投稿者: ecologician 投稿日時: 2003/11/14 07:46 投稿番号: [1341 / 2229]
杉への信仰で、森を守るという話は、いくらでもありますが、移植したというのは・・・

屋久島は、本土から分かれる今から100万年ほど前には、北からスギが渡ってきたが、ブナは間に合わず、現在もブナは生えていません。

屋久杉の森は、神の森として伐採するとたたりがあるとして恐れられてきました。安土桃山から江戸時代初期に生きた泊如竹という屋久島安房出身の高僧が島に帰ってきて、杉の伐採を恐れる人々を前に、前の晩、斧を立てかけておいて、翌日斧が倒れていた木は神がきってはならぬといっている、だが倒れていなければ許しが出たということじゃ、といって、説き伏せた。それから、本格的に杉の伐採が始まり、平木という屋根の材料となり、年貢として納めるようになったそうな。それから、屋久島の人々の生活は、山に十日、里に十日、海に十日となったそうな。

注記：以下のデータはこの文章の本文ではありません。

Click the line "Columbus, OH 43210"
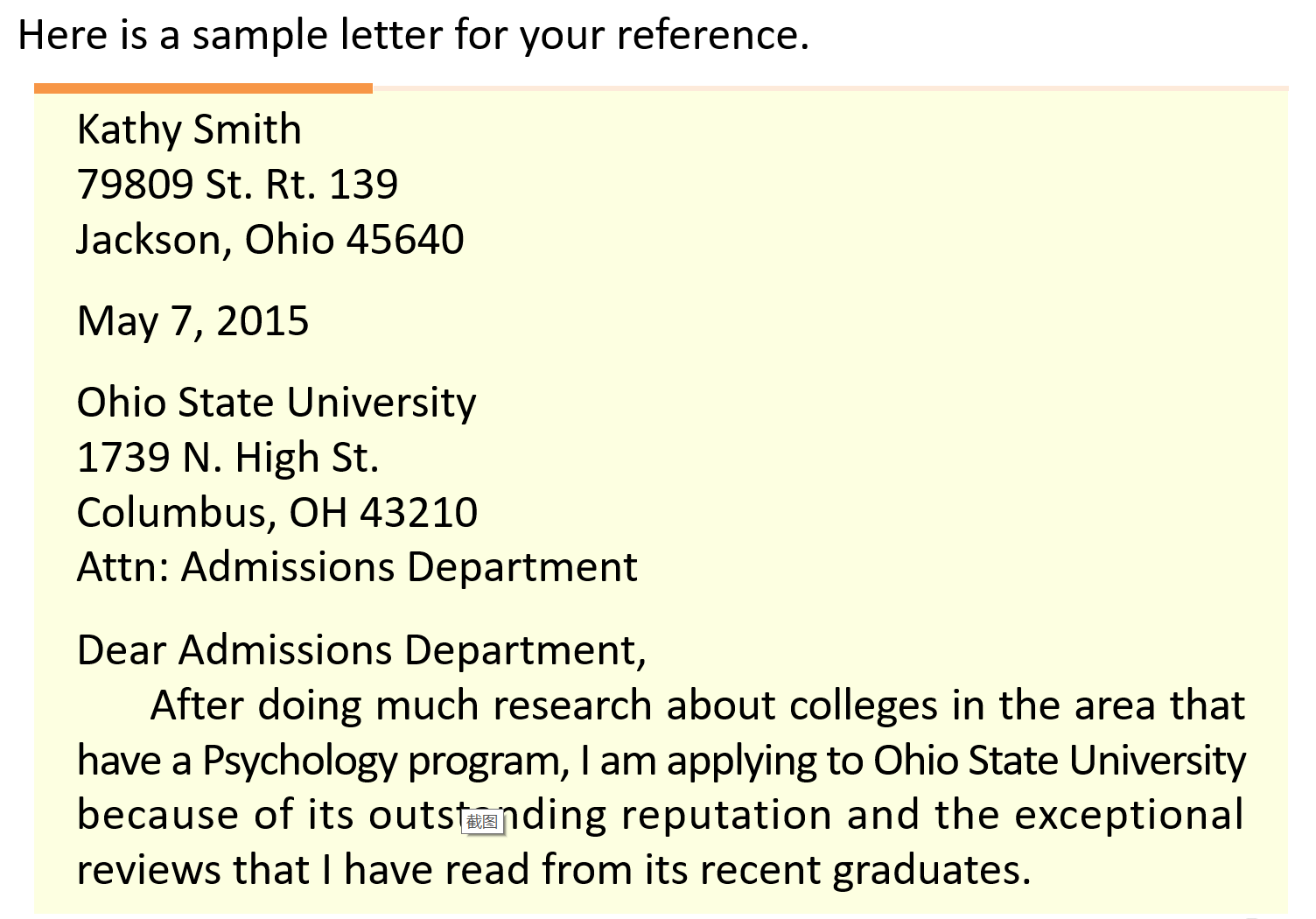Screen dimensions: 1316x919 [276, 513]
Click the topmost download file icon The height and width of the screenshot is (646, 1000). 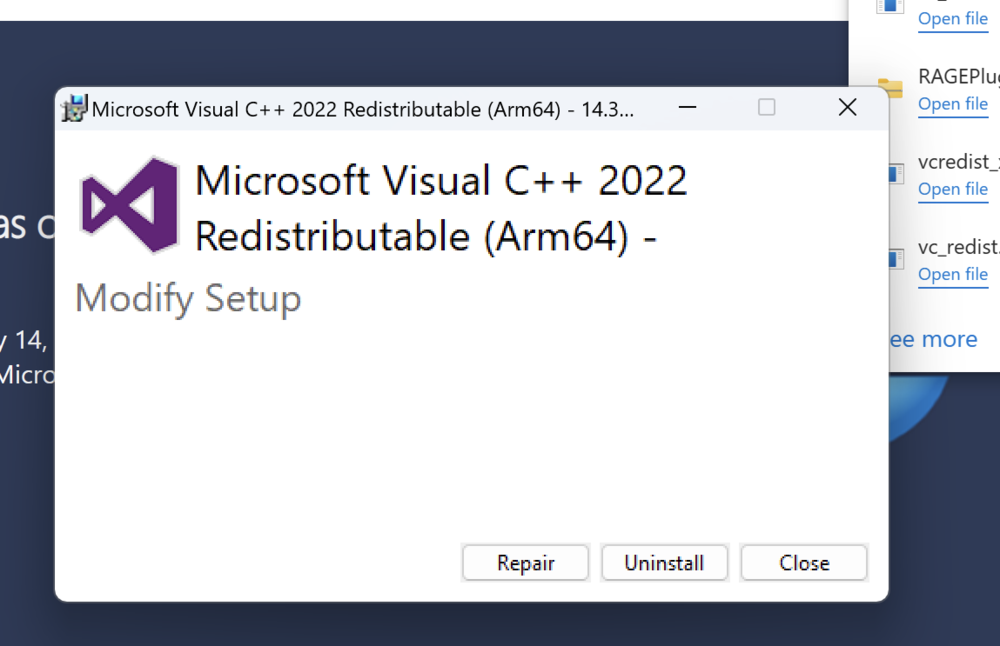tap(890, 8)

まあ、江戸時代の伐採は、択伐で森に対する影響はそれほどでもなかったのですが。明治時代に国有林に編入され、小杉谷を拠点とした戦後の皆伐がとにかくすごかったのです。しかし、これも昭和40年代後半には、コストに見合った木材生産ができなくなり、終わりを告げました。屋久島の懐は深く、今も鬱蒼とした森が見られます。